▸ **TASK DETAILS**: Working through the data below, reproduce word for word the line with "Image resolution: width=854" and every line after it, both ends included, and omit the pictures.

▸ **Stored records**:
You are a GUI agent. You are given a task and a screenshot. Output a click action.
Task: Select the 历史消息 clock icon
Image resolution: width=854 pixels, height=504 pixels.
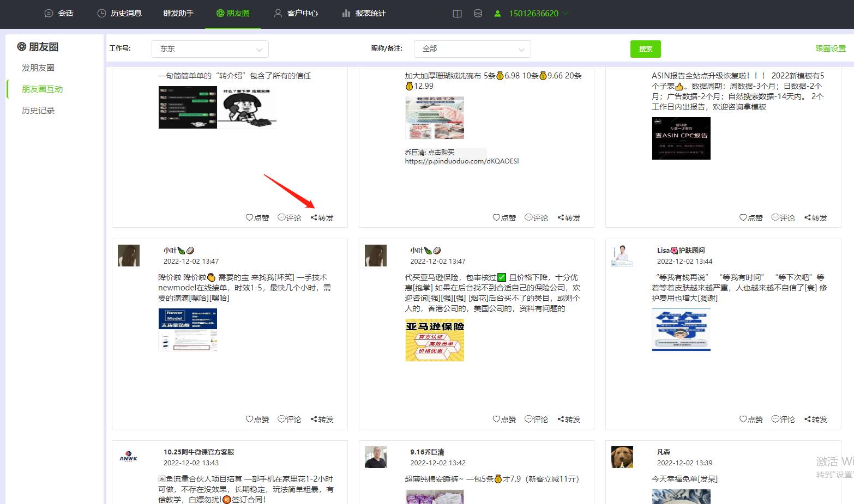[x=100, y=13]
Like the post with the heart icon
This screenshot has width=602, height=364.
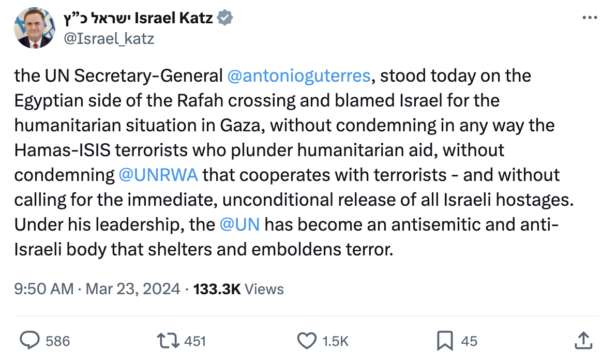click(x=307, y=340)
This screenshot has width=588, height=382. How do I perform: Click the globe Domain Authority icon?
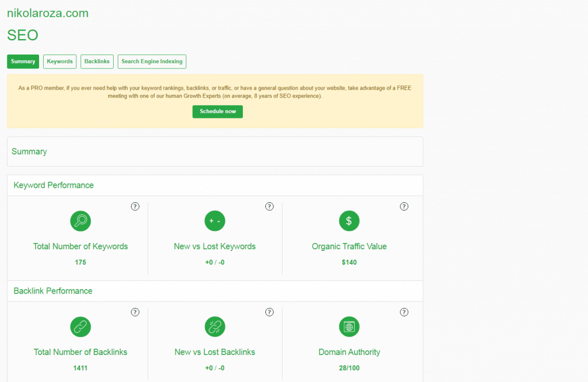pos(349,327)
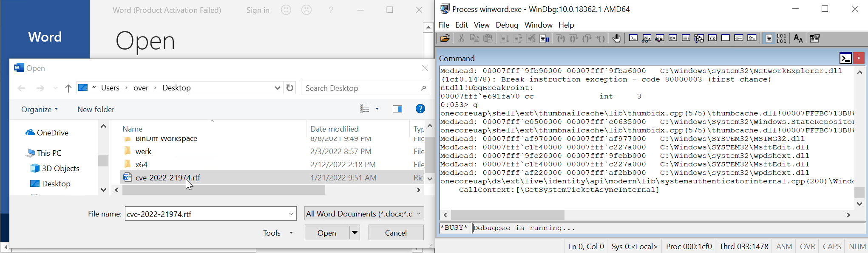Image resolution: width=868 pixels, height=253 pixels.
Task: Open the Organize dropdown menu
Action: pos(40,110)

▸ **EXERCISE OUTPUT**:
Image resolution: width=854 pixels, height=504 pixels.
[x=100, y=13]
Like the post with the heart icon
This screenshot has width=602, height=364.
click(x=307, y=340)
This screenshot has width=588, height=382. How do I perform: Click the globe Domain Authority icon?
pos(349,327)
Image resolution: width=868 pixels, height=253 pixels.
Task: Open the Organize dropdown menu
Action: pos(40,110)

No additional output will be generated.